# Wildfire Detection DS420
### Authors: Aj Botticelli & Yusuke Satani
### Date: Spring 2023
### Goal: Using satellite image data from Kaggle (from the Canadian Govt), predict wildfire occurances in a model integrated with spark for real-time parsing
Based from https://www.tensorflow.org/api_docs/python/tf/keras/preprocessing/image/ImageDataGenerator

https://vijayabhaskar96.medium.com/tutorial-image-classification-with-keras-flow-from-directory-and-generators-95f75ebe5720

https://towardsdatascience.com/how-to-train-your-neural-networks-in-parallel-with-keras-and-apache-spark-ea8a3f48cae6

https://towardsdatascience.com/deep-learning-with-apache-spark-part-2-2a2938a36d35

https://github.com/HDFGroup/hdf5-spark-connector

https://towardsdatascience.com/implementing-alexnet-cnn-architecture-using-tensorflow-2-0-and-keras-2113e090ad98

# Imports & Pathfinding

In [None]:
import numpy as np

import matplotlib.pyplot as plt

import pandas as pd

import seaborn as sns
import tensorflow as tf
from tensorflow import keras
from tensorflow.keras import layers
from tensorflow.keras.preprocessing.image import ImageDataGenerator
import pathlib

from PIL import ImageFile

In [None]:
pathTrain = "../input/wildfire-prediction-dataset/train"
pathVal = "../input/wildfire-prediction-dataset/valid"
pathTest = "../input/wildfire-prediction-dataset/test"

# Offline Model: Base CNN

## Preproccessing

In [None]:
trainDatagen = ImageDataGenerator(rescale=1./255)
testDatagen = ImageDataGenerator(rescale=1./255)
validationDatagen = ImageDataGenerator(rescale=1./255)

In [None]:
#Target size chosen arbitrarily along with batch size
trainIter = trainDatagen.flow_from_directory(
    pathTrain,
    target_size=(256, 256),
    batch_size=16
)

In [None]:
testIter = testDatagen.flow_from_directory(
    pathTest,
    target_size=(256, 256),
    batch_size=16
)

In [None]:
validIter = validationDatagen.flow_from_directory(
    pathVal,
    target_size=(256, 256),
    batch_size=16
)

In [None]:
#the elements in each category
from collections import Counter
counter = Counter(trainIter.classes)
print(counter.items())

In [None]:
trainIter.reset() 

batchX, batchy = trainIter.next()
print("Batch shape of X = " + str(batchX.shape) + ", Xmin = "+str(batchX.min()) + ", Xmax = "+str(batchX.max()))

=====

Tasks and exercises
**A)** Reproduce the part of the wildfire detection notebook between "from PIL import" and "trainDatagen = ImageDataGenerator(rescale=1./255)", inclusive.
**B)** Pick up the wildfire detection notebook after its last line and carry it forward.
The records that come after this notebook have no connection to it.

Data rows
=====

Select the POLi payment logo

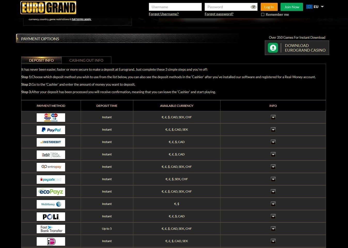click(x=51, y=216)
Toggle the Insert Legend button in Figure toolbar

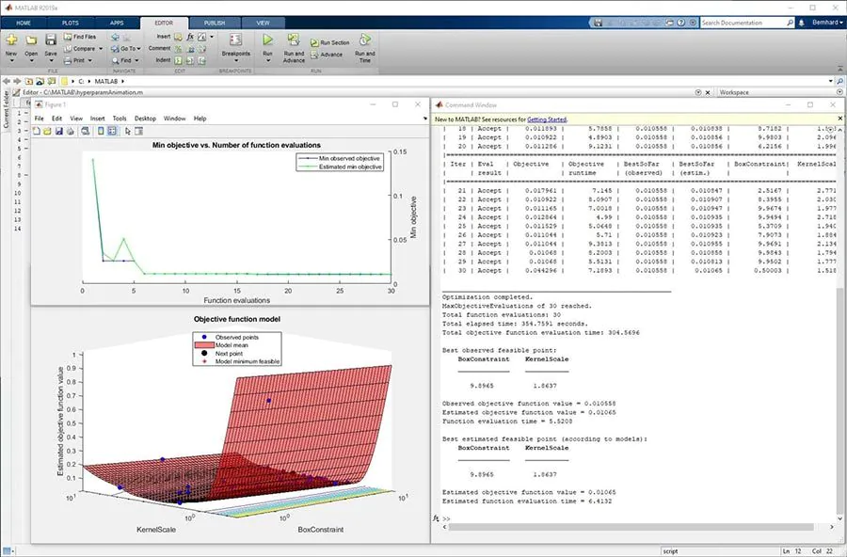point(112,131)
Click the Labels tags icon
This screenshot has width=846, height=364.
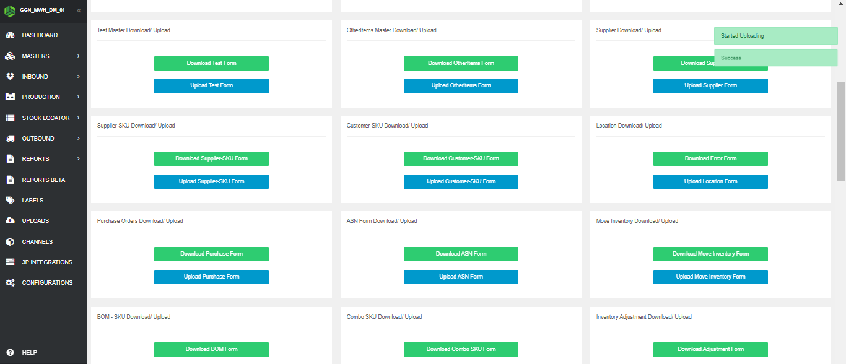point(10,201)
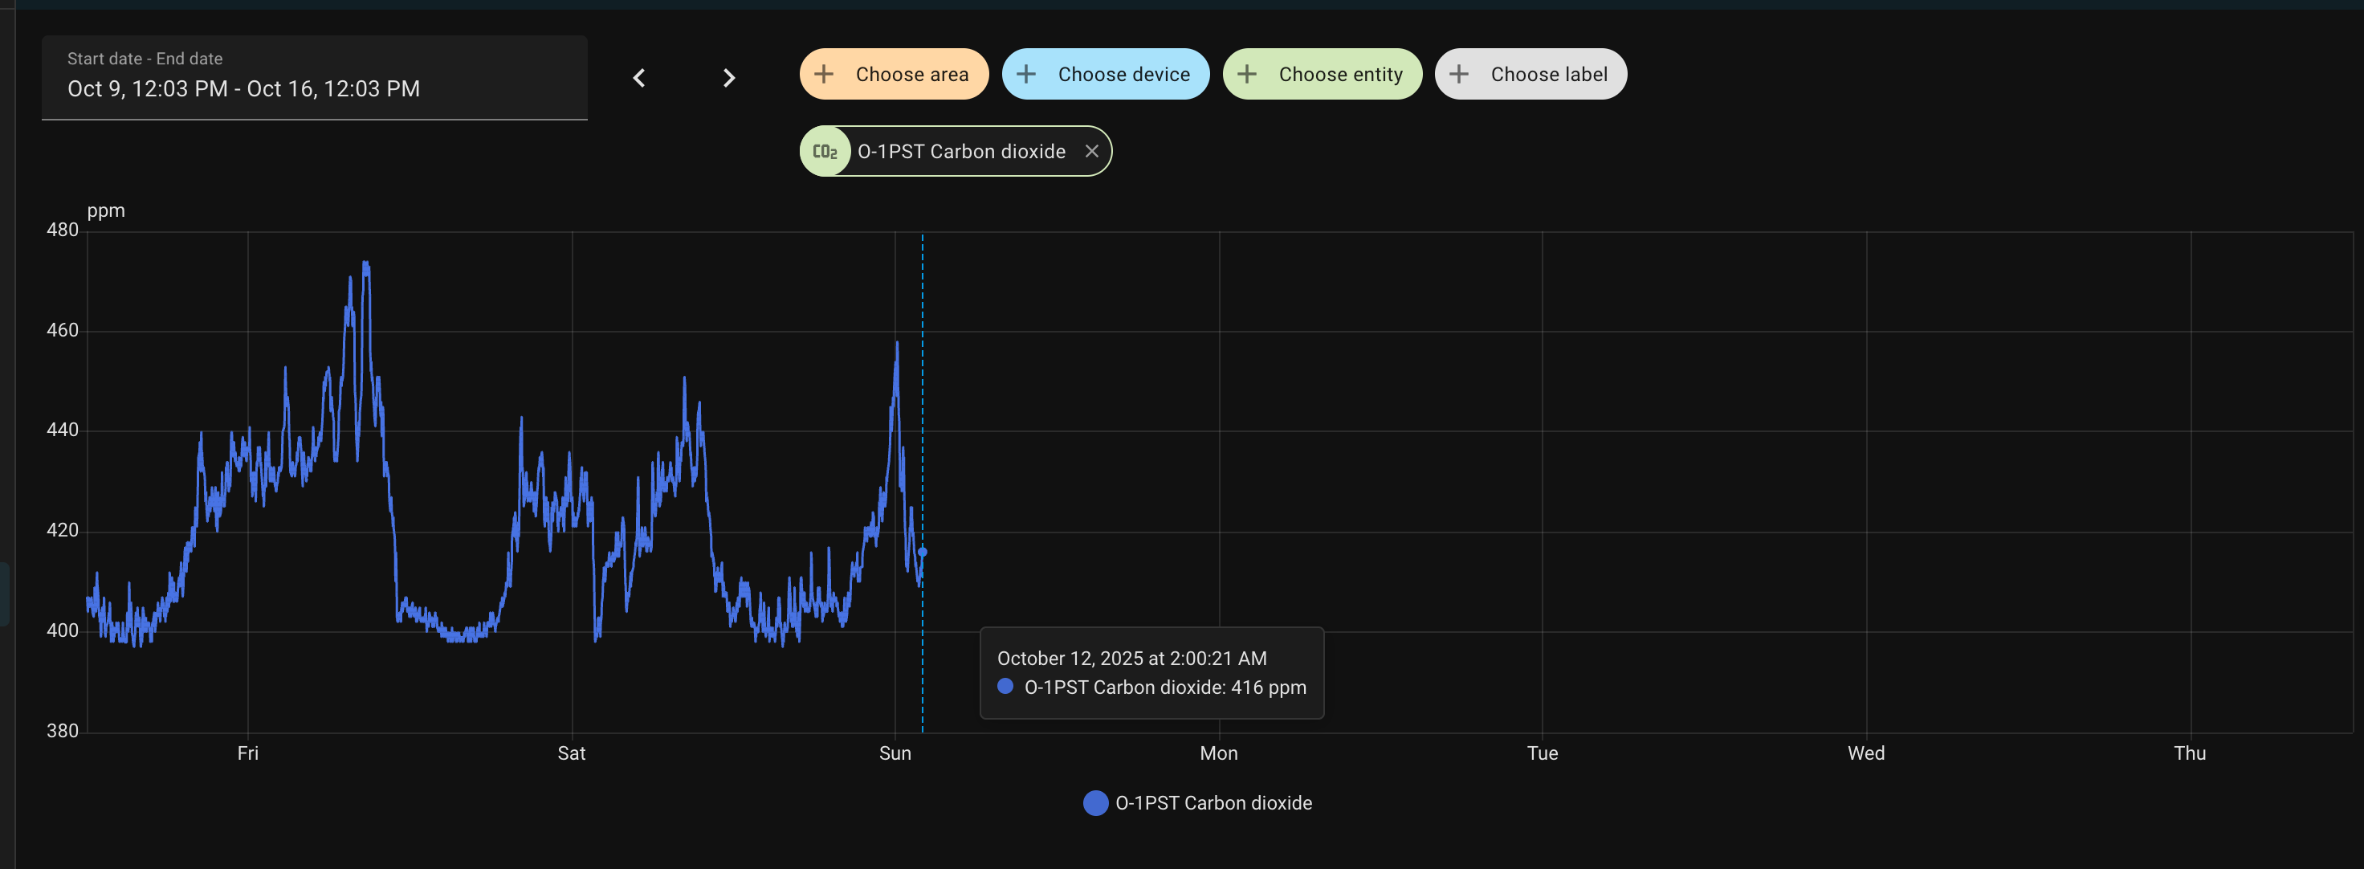2364x869 pixels.
Task: Open the Choose entity picker
Action: [x=1340, y=74]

=====

Results in order
**A)**
from PIL import ImageFile

In [None]:
pathTrain = "../input/wildfire-prediction-dataset/train"
pathVal = "../input/wildfire-prediction-dataset/valid"
pathTest = "../input/wildfire-prediction-dataset/test"

# Offline Model: Base CNN

## Preproccessing

In [None]:
trainDatagen = ImageDataGenerator(rescale=1./255)

**B)**
print("Batch shape of Y = " + str(batchy.shape) + ", ymin = "+str(batchy.min()) + ", ymax = "+str(batchy.max()))

In [None]:
print(trainIter.class_indices)

## Modeling
-Using first a simple self made CNN

-Then using a CNN following AlexNet structure

In [None]:
# Dimensions of our images.
img_width, img_height = 256, 256 
input_shape = (img_width, img_height, 3) # each image has 3 channels

# Epochs
epochsAmt = 10

# Number of images to read every iteration 
batch_size = 64

# Total number of images for training and testing
train_num = 30250 
test_num = 6300 
valid_num = 6300 

# Total number of steps in each epoch
train_steps = train_num // batch_size # integer division
test_steps  = test_num  // batch_size 

# Total number of classes
num_classes = 2


In [None]:
model = keras.Sequential(name = 'Wildfire-CNN')

model.add(layers.Conv2D(8, kernel_size = (3,3),activation = 'relu', input_shape = input_shape))

model.add(layers.Conv2D(16, kernel_size = (3,3),activation = 'relu'))

model.add(layers.MaxPooling2D(pool_size = (2,2)))

model.add(layers.Dropout(0.25))

model.add(layers.Flatten())

model.add(layers.Dense(32,activation = 'relu'))

model.add(layers.Dropout(0.25))

model.add(layers.Dense(2,activation = 'softmax'))

model.summary()

In [None]:
opt = tf.keras.optimizers.Adam(learning_rate=0.001, beta_1 = 0.9, beta_2=0.999)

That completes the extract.